Cooperatives and mutuals are generally excluded because, though they made and distributed profits, control rights were generally not proportional to the capital subscribed or dividends paid (by then the capitalist norm); instead, each member normally had one vote. However, in Japan, some kinds of kumiai—variously translated as cooperatives, associations, or partnerships—were close counterparts to certain collective business firms in the West. Footnote 22 Kumiai was the term used in the civil code to describe partnerships that had neither separate legal personality nor limited liability. Footnote 23 Many were very similar to Western (unlimited) business partnerships, and they had similarly wide freedom to contract and modify contracts when circumstances changed, but responsibility for debts was not (as in the West) joint and several, but proportional to participations in the enterprise (or, if creditors had not been apprised of that, equal liability per partner). Footnote 24 Other kumiai (in the fifth column of Table 2) set up under special legislation in Japan from 1900 (partly modeled, like its corporate law, on German precedent) did have separate legal status; some had limited and some unlimited liability. Footnote 25 Some undertook functions (trade associations, cartels, joint purchasing or credit for farmers or homeowners) that in the West might have been constituted under special legislation, but were sometimes organized as corporations or cooperatives. Footnote 26
In Japan’s distinctive terminology, “kaisha” describes all the first four columns in Table 2 (under the commercial code) but none of the remainder (under special legislation or the civil code). This was not the case for similar words for generic types in Western languages. The corporate form was usually confined to the first two columns (public and private companies) in the Anglosphere, whereas Gesellschaft, société, aktiebolag, and the like in continental European languages (and “company” in Victorian British English and modern American English) cover the first four columns but additionally include further types. “Firm” (or even “company”) in English can sometimes include sole proprietors, as do non-legal terms like kigyō, “enterprise” or “business” in most languages. Kaisha is usually translated as “company” (in its more restricted modern sense) or “corporation,” but is that correct? Not to twentieth-century Anglo-American lawyers. Common-law partnerships did not then have separate legal personality in the United States and England, Footnote 27 but in Japan some types—partnerships (ordinary or limited) under the commercial code (both kaisha) and some (but not all) kumiai—did and even in civil law Scotland, France and Germany partnerships had some characteristics of separate legal entity. Footnote 28
Guinnane et al. (Reference Guinnane, Harris, Lamoreaux and Rosenthal2007) describe the GmbH as a “hybrid”; there was initial contemporary uncertainty about how to describe it. Some, noting the GmbH’s corporate form and fully limited liability, translated it as private limited company (close corporation); others—noting that its ownership stakes were named Anleihen (quotas) rather than Aktien (stocks) and that, as with partnership stakes, they were not tradable on stock exchanges—translated it as limited partnership. The first usage predominated, but the latter has recently been revived in American English, where, from the 1970s, newly legally defined “limited liability companies” (private companies), though sharing most legal characteristics of corporations, are technically considered partnerships. The historically pervasive Anglo-American use of that same term as a synonym for corporation is accordingly falling into disuse in the United States. Footnote 29 Confusingly, “limited liability companies” in British English (in this context, more widely spoken worldwide) Footnote 30 are definitely not partnerships, but corporations proper.

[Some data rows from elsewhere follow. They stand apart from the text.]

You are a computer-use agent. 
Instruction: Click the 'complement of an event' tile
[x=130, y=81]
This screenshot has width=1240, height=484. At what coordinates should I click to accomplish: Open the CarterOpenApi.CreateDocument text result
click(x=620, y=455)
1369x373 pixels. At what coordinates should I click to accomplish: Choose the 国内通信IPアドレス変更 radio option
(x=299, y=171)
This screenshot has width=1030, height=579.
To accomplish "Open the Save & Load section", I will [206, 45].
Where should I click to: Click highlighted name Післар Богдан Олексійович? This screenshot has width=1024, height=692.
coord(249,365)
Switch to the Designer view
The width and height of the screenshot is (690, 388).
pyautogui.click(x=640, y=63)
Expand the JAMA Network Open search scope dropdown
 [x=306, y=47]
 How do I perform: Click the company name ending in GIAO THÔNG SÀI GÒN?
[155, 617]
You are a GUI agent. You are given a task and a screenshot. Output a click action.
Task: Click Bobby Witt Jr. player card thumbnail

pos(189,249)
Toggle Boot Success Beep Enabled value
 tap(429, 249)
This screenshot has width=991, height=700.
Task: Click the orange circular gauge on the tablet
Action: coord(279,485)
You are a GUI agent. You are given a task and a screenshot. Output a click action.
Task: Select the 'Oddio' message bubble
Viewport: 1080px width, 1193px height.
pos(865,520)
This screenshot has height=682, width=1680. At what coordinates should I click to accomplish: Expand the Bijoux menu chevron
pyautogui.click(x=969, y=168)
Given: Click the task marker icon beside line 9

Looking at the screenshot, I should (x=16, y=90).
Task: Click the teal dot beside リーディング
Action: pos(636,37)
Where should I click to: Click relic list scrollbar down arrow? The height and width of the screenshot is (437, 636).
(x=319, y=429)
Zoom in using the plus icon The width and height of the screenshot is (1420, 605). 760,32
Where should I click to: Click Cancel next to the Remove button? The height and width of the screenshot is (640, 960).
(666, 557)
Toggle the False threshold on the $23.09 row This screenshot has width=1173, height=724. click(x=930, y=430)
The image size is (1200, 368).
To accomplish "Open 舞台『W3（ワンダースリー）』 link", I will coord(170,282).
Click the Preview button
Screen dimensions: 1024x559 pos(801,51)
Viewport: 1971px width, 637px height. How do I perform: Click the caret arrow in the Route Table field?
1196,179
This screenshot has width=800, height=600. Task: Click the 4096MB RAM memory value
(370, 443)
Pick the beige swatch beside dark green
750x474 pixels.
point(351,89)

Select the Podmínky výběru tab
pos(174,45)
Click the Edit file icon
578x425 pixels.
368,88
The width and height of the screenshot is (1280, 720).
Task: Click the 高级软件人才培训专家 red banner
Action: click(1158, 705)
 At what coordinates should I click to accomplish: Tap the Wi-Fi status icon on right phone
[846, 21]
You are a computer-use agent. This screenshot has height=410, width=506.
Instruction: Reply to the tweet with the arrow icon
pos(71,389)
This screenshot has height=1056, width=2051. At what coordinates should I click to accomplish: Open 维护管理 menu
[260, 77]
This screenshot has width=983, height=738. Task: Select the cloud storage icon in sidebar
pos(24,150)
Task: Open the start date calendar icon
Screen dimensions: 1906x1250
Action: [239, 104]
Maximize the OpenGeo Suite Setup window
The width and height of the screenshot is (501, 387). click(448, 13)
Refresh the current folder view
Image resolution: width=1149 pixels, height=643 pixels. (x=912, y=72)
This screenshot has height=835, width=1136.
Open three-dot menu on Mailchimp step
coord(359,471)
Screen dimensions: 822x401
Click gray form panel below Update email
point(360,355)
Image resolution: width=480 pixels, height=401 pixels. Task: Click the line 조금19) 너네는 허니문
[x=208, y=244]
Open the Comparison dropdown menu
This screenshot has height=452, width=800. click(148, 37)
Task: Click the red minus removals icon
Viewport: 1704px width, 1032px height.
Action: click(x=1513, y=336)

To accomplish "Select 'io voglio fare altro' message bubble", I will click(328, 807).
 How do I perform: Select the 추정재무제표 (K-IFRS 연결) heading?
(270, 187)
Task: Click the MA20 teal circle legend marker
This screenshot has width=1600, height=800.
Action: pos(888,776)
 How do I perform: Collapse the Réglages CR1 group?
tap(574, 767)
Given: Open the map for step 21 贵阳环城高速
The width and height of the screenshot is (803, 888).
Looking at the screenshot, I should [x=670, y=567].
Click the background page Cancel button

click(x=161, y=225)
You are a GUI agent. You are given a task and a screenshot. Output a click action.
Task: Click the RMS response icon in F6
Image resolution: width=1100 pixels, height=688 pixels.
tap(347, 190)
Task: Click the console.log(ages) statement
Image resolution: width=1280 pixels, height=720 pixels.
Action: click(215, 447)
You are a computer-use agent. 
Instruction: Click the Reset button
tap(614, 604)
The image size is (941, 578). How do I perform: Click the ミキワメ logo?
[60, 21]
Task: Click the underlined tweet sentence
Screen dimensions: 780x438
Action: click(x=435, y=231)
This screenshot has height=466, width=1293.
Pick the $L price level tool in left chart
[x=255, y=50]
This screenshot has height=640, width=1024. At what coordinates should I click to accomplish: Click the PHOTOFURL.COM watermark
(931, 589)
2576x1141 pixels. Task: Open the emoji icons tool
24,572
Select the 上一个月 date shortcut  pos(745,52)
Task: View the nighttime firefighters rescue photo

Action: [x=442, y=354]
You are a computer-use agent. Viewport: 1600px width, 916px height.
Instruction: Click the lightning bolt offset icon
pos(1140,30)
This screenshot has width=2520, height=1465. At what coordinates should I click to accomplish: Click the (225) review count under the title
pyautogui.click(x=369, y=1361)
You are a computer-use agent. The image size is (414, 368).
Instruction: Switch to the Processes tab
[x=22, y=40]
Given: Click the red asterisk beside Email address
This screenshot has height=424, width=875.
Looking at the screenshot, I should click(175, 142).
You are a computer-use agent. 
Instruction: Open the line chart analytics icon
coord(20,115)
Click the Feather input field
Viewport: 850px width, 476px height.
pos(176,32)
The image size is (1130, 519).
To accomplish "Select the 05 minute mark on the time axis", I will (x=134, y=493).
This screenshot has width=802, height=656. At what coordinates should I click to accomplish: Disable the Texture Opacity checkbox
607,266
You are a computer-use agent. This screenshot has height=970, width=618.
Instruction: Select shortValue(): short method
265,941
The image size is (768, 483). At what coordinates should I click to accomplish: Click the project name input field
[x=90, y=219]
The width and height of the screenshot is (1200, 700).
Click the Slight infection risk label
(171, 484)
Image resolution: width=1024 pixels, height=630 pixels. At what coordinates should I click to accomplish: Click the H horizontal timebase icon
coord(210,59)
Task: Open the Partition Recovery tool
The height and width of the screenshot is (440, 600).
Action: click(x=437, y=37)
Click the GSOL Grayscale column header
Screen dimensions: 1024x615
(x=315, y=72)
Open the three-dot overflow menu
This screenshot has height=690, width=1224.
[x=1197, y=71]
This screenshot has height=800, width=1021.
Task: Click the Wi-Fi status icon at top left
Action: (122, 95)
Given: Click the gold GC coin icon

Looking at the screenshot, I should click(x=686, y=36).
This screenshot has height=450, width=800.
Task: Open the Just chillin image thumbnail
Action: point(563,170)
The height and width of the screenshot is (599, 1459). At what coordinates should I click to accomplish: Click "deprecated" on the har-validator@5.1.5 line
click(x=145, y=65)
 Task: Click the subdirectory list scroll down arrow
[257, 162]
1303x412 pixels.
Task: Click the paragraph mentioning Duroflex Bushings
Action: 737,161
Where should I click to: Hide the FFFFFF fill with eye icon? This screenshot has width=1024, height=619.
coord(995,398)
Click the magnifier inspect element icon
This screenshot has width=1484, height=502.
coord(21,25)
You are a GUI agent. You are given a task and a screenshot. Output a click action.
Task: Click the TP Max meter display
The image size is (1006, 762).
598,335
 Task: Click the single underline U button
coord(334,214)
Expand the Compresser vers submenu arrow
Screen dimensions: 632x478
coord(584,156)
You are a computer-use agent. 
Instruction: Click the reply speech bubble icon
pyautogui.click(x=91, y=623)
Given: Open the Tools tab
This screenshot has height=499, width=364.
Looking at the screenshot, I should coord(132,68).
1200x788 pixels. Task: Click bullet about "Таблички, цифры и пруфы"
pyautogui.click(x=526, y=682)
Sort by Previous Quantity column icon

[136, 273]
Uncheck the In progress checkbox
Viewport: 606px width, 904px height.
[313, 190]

Economists might wish to define the boundaries between enterprises differently from lawyers; the legal categories in Table 2—even if not coinciding exactly with their needs—will sometimes provide serviceable approximations. For example, to measure enterprises that were corporate (in the Anglosphere’s sense) and in which everyone, including the top managers, had limited liability, one combines the types in the first two columns, making small adjustments. Footnote 31 To include registered enterprises in which outside investors—but not designated principals or managing partners—had limited liability, one needs to add limited partnerships and some cases from column 5. To include all capitalist multi-owner entities, one further adds unlimited partnerships and more cases from column 5, again correcting for odd exceptions. Footnote 32 Practicalities are more difficult than principles. Ordinary partnership data are full for Japan (at least for commercial code kaisha, though not for civil code kumiai), but are often only partial or nonexistent for other countries. Such gaps in the statistical record leave some inevitable lacunae in comparative measures.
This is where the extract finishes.